Only one stretch of the listing below is wanted. Give it again exactly, from the line with "Open the three-dot" through the line with "Screen dimensions: 615x424".

MATERIAL PROVIDED >>
- Opening Delimiter -
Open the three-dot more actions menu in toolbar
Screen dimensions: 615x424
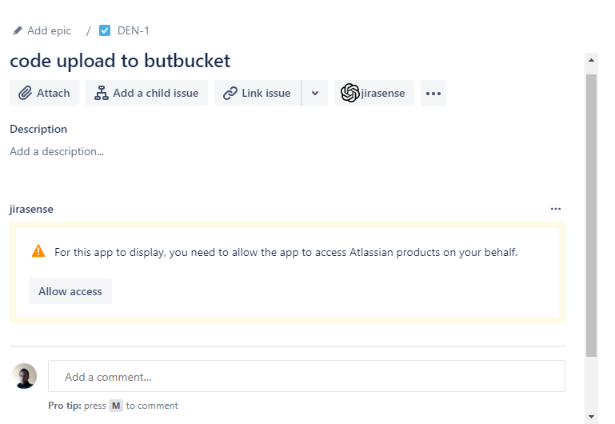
- Closing Delimiter -
- Opening Delimiter -
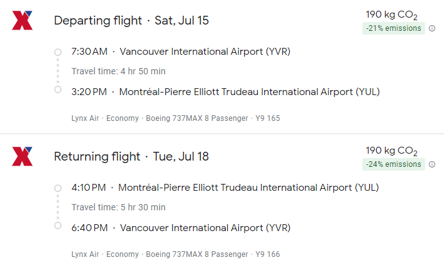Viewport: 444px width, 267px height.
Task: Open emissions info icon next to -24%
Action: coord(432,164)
- Closing Delimiter -
WRITTEN ANSWER >>
Open the three-dot more actions menu in toolbar
Screen dimensions: 615x424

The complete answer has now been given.